> _Items from a data source_:
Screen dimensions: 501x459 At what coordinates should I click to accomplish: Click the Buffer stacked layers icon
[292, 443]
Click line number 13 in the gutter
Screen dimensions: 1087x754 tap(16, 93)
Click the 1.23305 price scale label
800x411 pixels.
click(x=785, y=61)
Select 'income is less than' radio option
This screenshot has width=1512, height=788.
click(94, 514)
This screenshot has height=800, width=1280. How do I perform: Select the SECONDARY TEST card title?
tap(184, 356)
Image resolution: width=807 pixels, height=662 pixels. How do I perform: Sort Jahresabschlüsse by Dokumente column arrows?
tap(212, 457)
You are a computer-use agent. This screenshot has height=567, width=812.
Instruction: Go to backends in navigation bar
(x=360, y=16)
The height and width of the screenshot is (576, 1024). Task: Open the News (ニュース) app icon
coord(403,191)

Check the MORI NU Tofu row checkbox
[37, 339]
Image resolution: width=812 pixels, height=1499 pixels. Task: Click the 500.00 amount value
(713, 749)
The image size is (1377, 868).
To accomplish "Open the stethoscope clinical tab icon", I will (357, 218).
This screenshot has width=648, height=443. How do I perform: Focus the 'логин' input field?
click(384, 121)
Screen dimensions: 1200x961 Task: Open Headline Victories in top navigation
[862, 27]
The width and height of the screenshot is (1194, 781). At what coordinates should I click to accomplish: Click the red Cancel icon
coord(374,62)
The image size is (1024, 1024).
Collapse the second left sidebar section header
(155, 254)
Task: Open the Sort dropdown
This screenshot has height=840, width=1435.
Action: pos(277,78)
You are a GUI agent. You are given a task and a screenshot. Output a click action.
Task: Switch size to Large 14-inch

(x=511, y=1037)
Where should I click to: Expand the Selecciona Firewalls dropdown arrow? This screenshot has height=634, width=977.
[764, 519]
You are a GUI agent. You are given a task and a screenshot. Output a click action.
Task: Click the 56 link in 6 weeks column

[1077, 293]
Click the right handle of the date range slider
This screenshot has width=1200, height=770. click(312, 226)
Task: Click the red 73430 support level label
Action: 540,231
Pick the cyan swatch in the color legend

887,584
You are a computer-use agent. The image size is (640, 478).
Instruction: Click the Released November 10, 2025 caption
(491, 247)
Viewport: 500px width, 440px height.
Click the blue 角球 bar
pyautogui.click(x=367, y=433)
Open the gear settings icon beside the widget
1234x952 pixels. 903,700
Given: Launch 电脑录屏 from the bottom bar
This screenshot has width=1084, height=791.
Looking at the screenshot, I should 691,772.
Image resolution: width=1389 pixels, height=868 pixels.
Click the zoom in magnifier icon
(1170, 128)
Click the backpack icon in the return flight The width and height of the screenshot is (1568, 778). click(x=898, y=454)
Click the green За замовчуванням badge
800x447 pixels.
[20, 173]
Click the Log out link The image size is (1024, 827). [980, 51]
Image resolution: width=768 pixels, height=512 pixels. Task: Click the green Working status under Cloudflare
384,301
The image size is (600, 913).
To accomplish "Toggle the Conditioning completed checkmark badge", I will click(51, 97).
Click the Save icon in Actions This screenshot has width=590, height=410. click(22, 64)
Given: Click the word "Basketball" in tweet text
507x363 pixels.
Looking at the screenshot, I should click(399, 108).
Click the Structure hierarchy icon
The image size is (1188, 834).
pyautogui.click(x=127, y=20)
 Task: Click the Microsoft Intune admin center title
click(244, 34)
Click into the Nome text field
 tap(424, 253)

> _Task requirements_: Pick out all lines from the data above in which the word "agent" appears.

> _Answer to this problem_:
You are a computer-use agent. This screenshot has height=567, width=812.
You are a GUI agent. You are given a task and a screenshot. Output a click action.
You are a GUI agent. You are given a task and a screenshot. Output a click action.
You are a computer-use agent. The image size is (640, 478).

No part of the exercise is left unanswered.